The warning signals running through our decisions against abuse of this inherent power or discretion of trial courts were marshalled in the dissenting opinion in Re Estate of Goretska, 234 Iowa 1080, 1092 et seq., 13 N.W.2d 432.
Nevertheless the existence of the power is undoubted. Our court has always recognized it. McKay v. Thorington, 15 Iowa 25; In re Estate of Goretska, supra, and cases therein reviewed; Brunssen v. Parker, 227 Iowa 1364, 291 N.W. 535; In re Estate of Murray, 238 Iowa 112, 115, 26 N.W.2d 58.
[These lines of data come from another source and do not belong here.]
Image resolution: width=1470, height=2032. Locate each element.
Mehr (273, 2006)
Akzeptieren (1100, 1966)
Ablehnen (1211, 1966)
II. The trial judge, having expressed the opinion that the verdict was "in conflict with the great weight of the evidence," *911 added that he still believed there was a jury question and proceeded to examine the record for an explanation of the jury's apparent failure to weigh the evidence properly.
We think he made the proper approach to the problem and that there is sufficient ground in the Record to justify scrutiny. This is not to deny or interfere with the jury's status as the final authority in weighing evidence. It is rather a performance of the judicial duty to make sure the jury's judgment has not been swayed (unconsciously, perhaps) by some improper consideration or influence. The navigator must be sure his compass is free from diverting magnetic influence.
The fact there was sufficient conflict in the evidence to present a jury question did not preclude the court from exercising this inherent power. Bloomfield State Bank v. Seabury, 200 Iowa 37, 204 N.W. 259; Porter v. Madrid State Bank, 155 Iowa 617, 136 N.W. 666.
III. It may perhaps be doubted whether the "inherent power" of the court needed to be invoked here. See Whiting v. Cochran, Iowa, 41 N.W.2d 666. Rule 244(f) of our Rules of Civil Procedure prescribes as one ground for granting a new trial: "That the verdict * * * is not sustained by sufficient evidence * *." The rule is merely a statement of the statutory ground prior to the adoption of the Rules. Section 11550(6), Code 1939.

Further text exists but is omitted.